**Text shown**

# Hello! :)



## coco_little_bear (May 30, 2012)

Hey! Where has everyone gone?! I can't believe how quiet it's been around here... it used to be quite an active forum before. What happened? I keep disappearing for ages as well so I know I'm part of the problem lol...

I guess I'm just going to leave this cute recent pic of Lilo here to fill the void a little. hehe


----------



## susan davis (Mar 25, 2011)

Maybe people are in a 'winter funk'???


----------



## lulu'smom (Jan 4, 2012)

Hey there! It has been a while. Lilo is still as darling as ever! I lost my password, life got really busy, etc. I check in from time to time as a guest and see that it is so much quieter than in the past. Such a shame! I learned so many great things that have made Lulu's life so much better that I will forever be grateful for and made great friends! I will try really hard to make an effort to check in more often.


----------



## svdreamer (Feb 20, 2010)

I just came back, it's so quiet here! I moved back to Bakersfield for now, so I have wifi. It used to be so busy. We need to make it like that again! 


Sent from my iPad using Tapatalk


----------



## chideb (Jan 29, 2008)

svdreamer said:


> I just came back, it's so quiet here! I moved back to Bakersfield for now, so I have wifi. It used to be so busy. We need to make it like that again!
> 
> 
> Sent from my iPad using Tapatalk


Hey Pam.. So wonderful to see you after such a long time. I'm rarely around here, but I remember the "oldies" lol Been such a long time since I came on in 2008 I always loved your "big" pack. We share our lives with only 4 today, and Neko will be 13 next month, and Buster will be 12 in April. I lost my wonderful little Bandy last March at age 10. He was our diabetic baby who had been on insulin shots for years.

Prayers all is well with you and yours. Deb


----------



## BellaLina's Mom (Mar 16, 2007)

Lilo is a cutie.


----------



## Darkly_Innocent (Jun 9, 2010)

It has gotten really quiet here. Aww, so cute!


----------



## coco_little_bear (May 30, 2012)

susan davis said:


> Maybe people are in a 'winter funk'???


That's possible. It used to go through quieter phases before, but I feel like it's been abnormally quiet for quite some time!


----------



## coco_little_bear (May 30, 2012)

lulu'smom said:


> Hey there! It has been a while. Lilo is still as darling as ever! I lost my password, life got really busy, etc. I check in from time to time as a guest and see that it is so much quieter than in the past. Such a shame! I learned so many great things that have made Lulu's life so much better that I will forever be grateful for and made great friends! I will try really hard to make an effort to check in more often.

**Data**
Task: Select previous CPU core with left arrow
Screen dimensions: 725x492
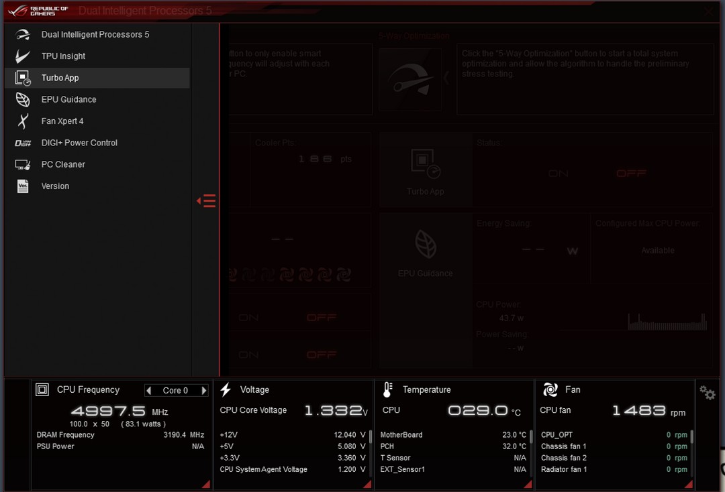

**Direction**
Write out, word for word, the stretch of the forum thread above from "Hey! Where has" through "the problem lol...".

**Task solution**
Hey! Where has everyone gone?! I can't believe how quiet it's been around here... it used to be quite an active forum before. What happened? I keep disappearing for ages as well so I know I'm part of the problem lol...